Twitter “may” label tweets containing synthetic and manipulated media, including videos, audio and images, and will remove such content, if they are “deceptively shared,” and pose “serious harm”, the company said on February 4. This process will begin from March 5, 2020. According to a video shared by Twitter Safety, users will be able to get more information from “reputable sources” on a piece of content labeled as “manipulated media”. In October 2019, Twitter had said that it was working on a new policy to “address synthetic and manipulated media” on the platform and had sought comments on the same.

How does Twitter categorise manipulated media? Twitter will determine if a piece of content has been “significantly and deceptively altered or fabricated” by assessing:

  • Whether the content has been substantially edited in a manner that fundamentally alters its composition, sequence, timing, or framing
  • Any visual or auditory information (such as new video frames, overdubbed audio, or modified subtitles) that has been added or removed
  • Whether media depicting a real person has been fabricated or simulated.

If a piece of content fits under any of the above categories, Twitter “may” label it. Twitter will not label or remove media that have been edited in ways that do not fundamentally alter their meaning, such as retouched photos or colour-corrected videos. It will determine if a media has been significantly manipulated by using its own technology, or through partnerships with third-parties. If it fails to “reliably determine”  if media have been altered or fabricated, it “may” not label or remove them.

  • While Twitter hasn’t name-checked videos/audio edited using AI/ML — deepfakes —, it said that “synthetic and manipulated media take many different forms and people can employ a wide range of technologies to produce these media”.
  • It isn’t clear what would happen if a piece of content gets mislabeled. Is there any recourse for such cases? We have reached out to Twitter for more information.

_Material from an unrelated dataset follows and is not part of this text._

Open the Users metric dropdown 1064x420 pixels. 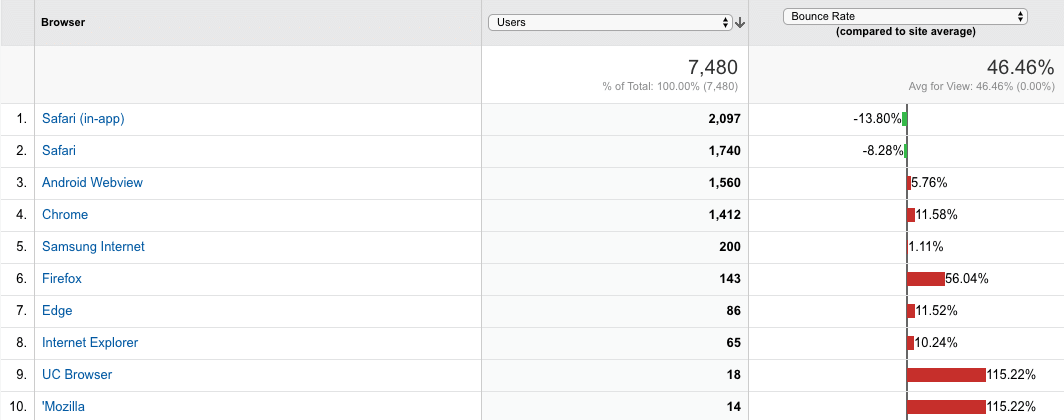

Determining the context of manipulated media: Twitter said that it will determine the context in which media are shared and if that could lead to “confusion or misunderstanding” or have a “deliberate intent” to deceive people. Other factors it will use to asses context are:

  • The text of the tweet accompanying or within the media
  • Metadata associated with the media
  • Information on the profile of the person sharing the media
  • Websites linked in the profile of the person sharing the media, or in the tweet sharing the media

Crackdown on manipulated media if they pose ‘serious harm’: Twitter will crack down harder on manipulated media if it’s presented as truth or “likely to impact public safety or cause serious harm.” Specific harms include:

  • Threats to the physical safety of a person or group
  • Risk of mass violence or widespread civil unrest
  • Threats to the privacy or ability of a person or group to freely express themselves or participate in civic events, such as:
    • Stalking or unwanted and obsessive attention
    • Targeted content that includes tropes, epithets, or material that aims to silence someone
    • Voter suppression or intimidation

Twitter clarified that it would “err toward removal in borderline cases that might otherwise not violate existing rules for Tweets that include synthetic or manipulated media”. It also said that it is “more likely” to remove content under this policy if it finds that “immediate harms” are likely to result from the content’s presence on Twitter. We have reached out to them to understand the time frame for assessing “immediate harms”.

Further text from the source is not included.